Leipzig ist als zentraler Ort deutscher Freiheitsgeschichte als Standtort eines zeitgeschichtlichen Museums besonders geeignet. Entscheidend für die Entscheidung, das Zeitgeschichtliche Forum in dieser Stadt zu errichten war jedoch, dass hier am 9. Oktober 70000 Menschen mit einer friedlichen Demonstration das kommunistische Herrschaftssystem in seinen Grundfesten erschütterten. Es war der „Tag der Entscheidung“ in der friedlichen Revolution.
Die Leipziger Dauerausstellung richtet sich gegen alle Tendenzen zur Verharmlosung und Rechtfertigung der SED-Diktatur, gegen Legenden- und Mythenbildung. Das kommunistische Herrschaftssystem wird zwischen Verführung und Gewalt, zwischen Zustimmung und Unterdrückung, zwischen partieller Identifikation und totaler Herrschaft gezeigt. Verdeutlicht wird, dass die SED ihre Macht nicht nur durch offene und verdeckte Verfolgung ihrer Kritiker und Gegner, sondern auch mit Mitteln ideologischer Indoktrination und politischer Neutralisierung großer Bevölkerungsteile sicherte. Die Zahl der Oppositionellen und Kämpfer gegen die Diktatur war gering. Weitaus umfangreicher war der Kreis jener, die durch Flucht und Übersiedlung in den Westen verdeutlichten, dass sie das Leben in der DDR nicht ertrugen.

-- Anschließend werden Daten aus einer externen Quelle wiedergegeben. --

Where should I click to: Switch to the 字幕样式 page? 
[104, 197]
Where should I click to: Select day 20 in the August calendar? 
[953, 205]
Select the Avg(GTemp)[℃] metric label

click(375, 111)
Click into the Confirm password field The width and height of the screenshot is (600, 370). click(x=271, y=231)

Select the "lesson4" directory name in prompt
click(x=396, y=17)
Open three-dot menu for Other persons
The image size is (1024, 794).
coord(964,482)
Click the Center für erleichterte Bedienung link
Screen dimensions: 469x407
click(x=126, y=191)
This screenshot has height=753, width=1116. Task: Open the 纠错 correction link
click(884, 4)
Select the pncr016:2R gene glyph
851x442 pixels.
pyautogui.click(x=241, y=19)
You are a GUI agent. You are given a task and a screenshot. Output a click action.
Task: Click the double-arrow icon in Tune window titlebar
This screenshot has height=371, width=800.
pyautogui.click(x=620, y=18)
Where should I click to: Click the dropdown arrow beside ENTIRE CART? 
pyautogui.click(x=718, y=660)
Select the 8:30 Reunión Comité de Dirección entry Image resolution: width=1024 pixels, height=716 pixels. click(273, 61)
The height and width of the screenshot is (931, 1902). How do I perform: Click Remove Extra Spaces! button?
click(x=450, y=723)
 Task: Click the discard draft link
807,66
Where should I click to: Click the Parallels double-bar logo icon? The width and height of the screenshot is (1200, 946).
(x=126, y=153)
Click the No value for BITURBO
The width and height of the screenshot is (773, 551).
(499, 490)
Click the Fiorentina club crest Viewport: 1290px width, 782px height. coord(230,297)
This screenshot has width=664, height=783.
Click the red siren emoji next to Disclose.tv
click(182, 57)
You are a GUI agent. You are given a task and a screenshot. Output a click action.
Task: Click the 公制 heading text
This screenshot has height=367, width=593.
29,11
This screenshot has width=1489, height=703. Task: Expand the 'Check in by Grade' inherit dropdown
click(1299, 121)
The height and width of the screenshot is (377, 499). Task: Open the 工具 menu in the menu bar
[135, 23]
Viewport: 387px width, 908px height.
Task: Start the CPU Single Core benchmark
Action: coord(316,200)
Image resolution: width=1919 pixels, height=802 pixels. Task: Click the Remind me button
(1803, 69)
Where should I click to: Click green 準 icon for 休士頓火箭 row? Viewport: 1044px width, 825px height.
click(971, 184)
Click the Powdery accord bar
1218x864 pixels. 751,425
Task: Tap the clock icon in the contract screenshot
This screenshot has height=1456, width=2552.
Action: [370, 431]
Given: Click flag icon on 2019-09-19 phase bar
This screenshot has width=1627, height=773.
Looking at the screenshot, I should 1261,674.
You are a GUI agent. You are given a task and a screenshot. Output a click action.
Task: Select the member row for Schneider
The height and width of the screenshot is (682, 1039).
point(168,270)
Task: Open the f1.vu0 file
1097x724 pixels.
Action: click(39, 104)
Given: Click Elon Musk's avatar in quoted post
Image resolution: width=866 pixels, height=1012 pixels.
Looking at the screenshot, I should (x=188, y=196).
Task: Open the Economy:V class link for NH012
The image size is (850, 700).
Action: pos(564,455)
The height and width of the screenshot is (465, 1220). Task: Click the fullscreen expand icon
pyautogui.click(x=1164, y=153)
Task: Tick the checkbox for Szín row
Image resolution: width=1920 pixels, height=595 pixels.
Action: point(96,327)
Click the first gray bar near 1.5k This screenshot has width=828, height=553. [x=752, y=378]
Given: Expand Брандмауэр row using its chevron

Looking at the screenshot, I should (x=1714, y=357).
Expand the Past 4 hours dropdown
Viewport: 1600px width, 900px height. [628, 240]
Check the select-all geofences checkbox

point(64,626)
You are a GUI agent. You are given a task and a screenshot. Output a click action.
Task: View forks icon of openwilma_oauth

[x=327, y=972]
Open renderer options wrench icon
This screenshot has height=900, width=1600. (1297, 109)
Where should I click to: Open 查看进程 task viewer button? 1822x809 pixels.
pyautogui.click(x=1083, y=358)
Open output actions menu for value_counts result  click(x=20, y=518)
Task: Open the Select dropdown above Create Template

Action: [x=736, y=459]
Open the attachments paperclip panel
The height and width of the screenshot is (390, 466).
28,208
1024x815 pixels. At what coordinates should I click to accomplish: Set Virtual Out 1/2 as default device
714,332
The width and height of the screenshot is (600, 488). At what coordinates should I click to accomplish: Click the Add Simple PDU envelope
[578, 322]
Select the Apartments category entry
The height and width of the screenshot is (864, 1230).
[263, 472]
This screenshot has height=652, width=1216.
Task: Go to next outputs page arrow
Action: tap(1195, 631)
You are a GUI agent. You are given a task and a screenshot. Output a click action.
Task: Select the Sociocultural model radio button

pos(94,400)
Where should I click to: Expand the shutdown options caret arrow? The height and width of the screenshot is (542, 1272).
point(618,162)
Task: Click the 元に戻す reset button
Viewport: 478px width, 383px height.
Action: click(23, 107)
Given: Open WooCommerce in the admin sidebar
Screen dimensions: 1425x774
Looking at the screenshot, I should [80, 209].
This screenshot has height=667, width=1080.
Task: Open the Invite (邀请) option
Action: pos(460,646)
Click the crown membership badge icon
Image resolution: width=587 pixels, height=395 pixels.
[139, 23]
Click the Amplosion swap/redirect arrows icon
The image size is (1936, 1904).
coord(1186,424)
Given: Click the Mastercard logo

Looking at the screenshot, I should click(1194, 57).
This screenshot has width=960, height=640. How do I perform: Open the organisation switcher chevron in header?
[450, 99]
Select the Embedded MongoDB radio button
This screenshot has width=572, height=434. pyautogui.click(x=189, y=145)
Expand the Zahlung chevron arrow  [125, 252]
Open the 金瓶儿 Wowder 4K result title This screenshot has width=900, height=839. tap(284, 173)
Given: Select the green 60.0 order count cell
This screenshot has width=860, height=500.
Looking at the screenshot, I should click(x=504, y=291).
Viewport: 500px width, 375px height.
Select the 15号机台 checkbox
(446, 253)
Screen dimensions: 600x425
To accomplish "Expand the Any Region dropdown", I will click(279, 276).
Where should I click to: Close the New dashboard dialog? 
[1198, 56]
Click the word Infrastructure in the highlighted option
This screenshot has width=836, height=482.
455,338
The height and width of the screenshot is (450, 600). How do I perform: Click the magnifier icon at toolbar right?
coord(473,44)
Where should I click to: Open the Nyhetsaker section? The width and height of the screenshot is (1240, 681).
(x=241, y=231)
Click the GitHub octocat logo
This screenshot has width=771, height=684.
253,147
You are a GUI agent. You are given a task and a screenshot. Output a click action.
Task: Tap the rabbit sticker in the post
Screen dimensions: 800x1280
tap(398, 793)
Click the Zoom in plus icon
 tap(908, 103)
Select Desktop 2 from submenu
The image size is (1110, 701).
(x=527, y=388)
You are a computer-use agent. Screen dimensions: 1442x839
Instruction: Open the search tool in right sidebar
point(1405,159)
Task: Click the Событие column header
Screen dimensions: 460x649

Die Ausstellung zeigt Opposition und Widerstand gegen die kommunistische Herrschaft in enger Beziehung zum Alltag der Mehrheit, zu den deutschen-deutschen Beziehungen und im internationalen Kontext. Sie orientiert sich an thematischen Schwerpunkten, die zu einem chronologischen Rundgang durch die Geschichte strukturiert werden. Dazu gehören die deutsche Teilung, die Gründung von zwei Teilstaaten, der Volksaufstand in der DDR 1953, der Bau der Berliner Mauer 1961, die Niederschlagung des „Prager Frühlings“ 1968 und die Ausbürgerung des oppositionellen Liedermachers Wolf Biermann 1976. Andere Schwerpunkte zeigen die Auswirkungen des Kalten Krieges, Alltag und Militarisierung in der SED-Diktatur und schließlich 1989/90 die Revolution mit Mauerfall und deutscher Einheit. Die Ausstellung schließt mit der Darstellung von Erfolgen und Schwierigkeiten des Vereinigungsprozesses zwischen beiden deutschen Teilstaaten in den letzten zwanzig Jahren.